* Data provided
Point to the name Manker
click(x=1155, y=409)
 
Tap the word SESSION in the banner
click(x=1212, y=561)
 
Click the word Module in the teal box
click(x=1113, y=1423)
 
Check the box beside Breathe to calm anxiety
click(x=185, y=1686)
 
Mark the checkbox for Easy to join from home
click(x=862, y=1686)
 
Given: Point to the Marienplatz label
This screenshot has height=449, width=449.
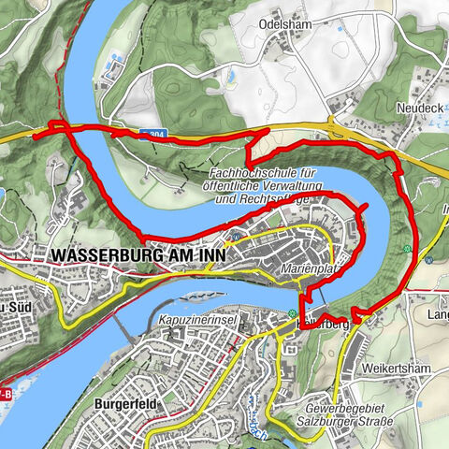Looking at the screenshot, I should [x=308, y=268].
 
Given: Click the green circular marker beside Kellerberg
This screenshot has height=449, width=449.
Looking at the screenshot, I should [x=294, y=313].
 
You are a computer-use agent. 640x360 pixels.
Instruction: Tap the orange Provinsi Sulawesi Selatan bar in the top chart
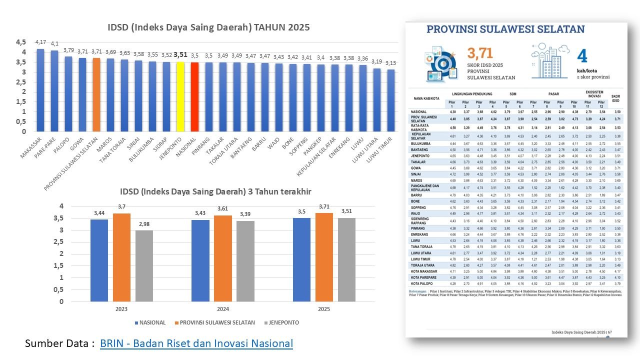click(96, 94)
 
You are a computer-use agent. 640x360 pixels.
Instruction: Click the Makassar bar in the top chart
click(40, 90)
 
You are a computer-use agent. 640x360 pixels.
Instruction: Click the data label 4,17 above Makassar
click(40, 42)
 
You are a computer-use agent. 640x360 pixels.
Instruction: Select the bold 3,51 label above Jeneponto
click(180, 55)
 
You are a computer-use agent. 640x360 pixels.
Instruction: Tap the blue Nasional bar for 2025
click(302, 260)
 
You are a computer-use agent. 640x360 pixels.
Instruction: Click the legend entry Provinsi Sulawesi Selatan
click(214, 322)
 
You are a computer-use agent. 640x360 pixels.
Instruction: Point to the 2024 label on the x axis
click(222, 310)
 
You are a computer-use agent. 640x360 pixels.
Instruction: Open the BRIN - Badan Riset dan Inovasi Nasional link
click(196, 344)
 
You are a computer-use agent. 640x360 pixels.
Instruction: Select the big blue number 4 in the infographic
click(582, 55)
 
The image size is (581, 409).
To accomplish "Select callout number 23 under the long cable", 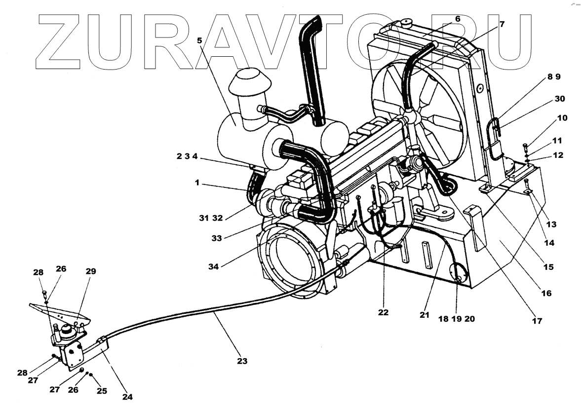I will tap(241, 361).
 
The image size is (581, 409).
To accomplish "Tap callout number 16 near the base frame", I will tap(545, 293).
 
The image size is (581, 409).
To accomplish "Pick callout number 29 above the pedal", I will tap(91, 271).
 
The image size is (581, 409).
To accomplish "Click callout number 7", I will tap(502, 24).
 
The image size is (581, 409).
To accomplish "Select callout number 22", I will tap(383, 312).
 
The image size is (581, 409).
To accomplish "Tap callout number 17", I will tap(537, 321).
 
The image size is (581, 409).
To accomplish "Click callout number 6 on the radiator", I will tap(458, 19).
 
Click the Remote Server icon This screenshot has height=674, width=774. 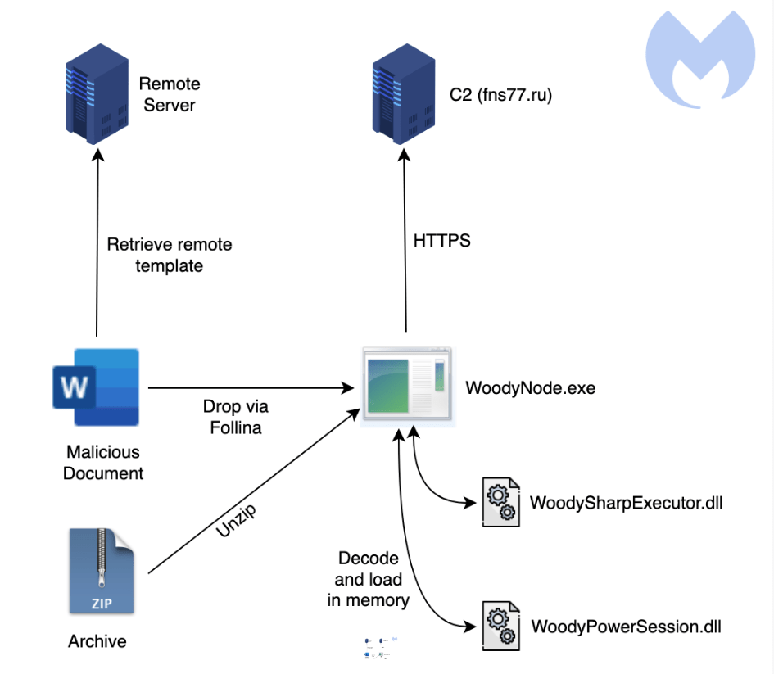97,95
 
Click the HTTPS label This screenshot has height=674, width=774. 443,242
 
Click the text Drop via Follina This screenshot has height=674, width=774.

* Task instructions
Recast the entries from the start through the line containing "click(96, 94)" as a Markdown table with the columns Row and Line, giving each nonblank line its own numbered row and skipping blank lines. Leave the pictures out of the table.

* Completed task
| Row | Line |
|---|---|
| 1 | Point to the name Manker |
| 2 | click(x=1155, y=409) |
| 3 | Tap the word SESSION in the banner |
| 4 | click(x=1212, y=561) |
| 5 | Click the word Module in the teal box |
| 6 | click(x=1113, y=1423) |
| 7 | Check the box beside Breathe to calm anxiety |
| 8 | click(x=185, y=1686) |
| 9 | Mark the checkbox for Easy to join from home |
| 10 | click(x=862, y=1686) |
| 11 | Given: Point to the Marienplatz label |
| 12 | This screenshot has height=449, width=449. |
| 13 | Looking at the screenshot, I should [x=308, y=268]. |
| 14 | Given: Click the green circular marker beside Kellerberg |
| 15 | This screenshot has height=449, width=449. |
| 16 | Looking at the screenshot, I should [x=294, y=313]. |
| 17 | You are a computer-use agent. 640x360 pixels. |
| 18 | Instruction: Tap the orange Provinsi Sulawesi Selatan bar in the top chart |
| 19 | click(96, 94) |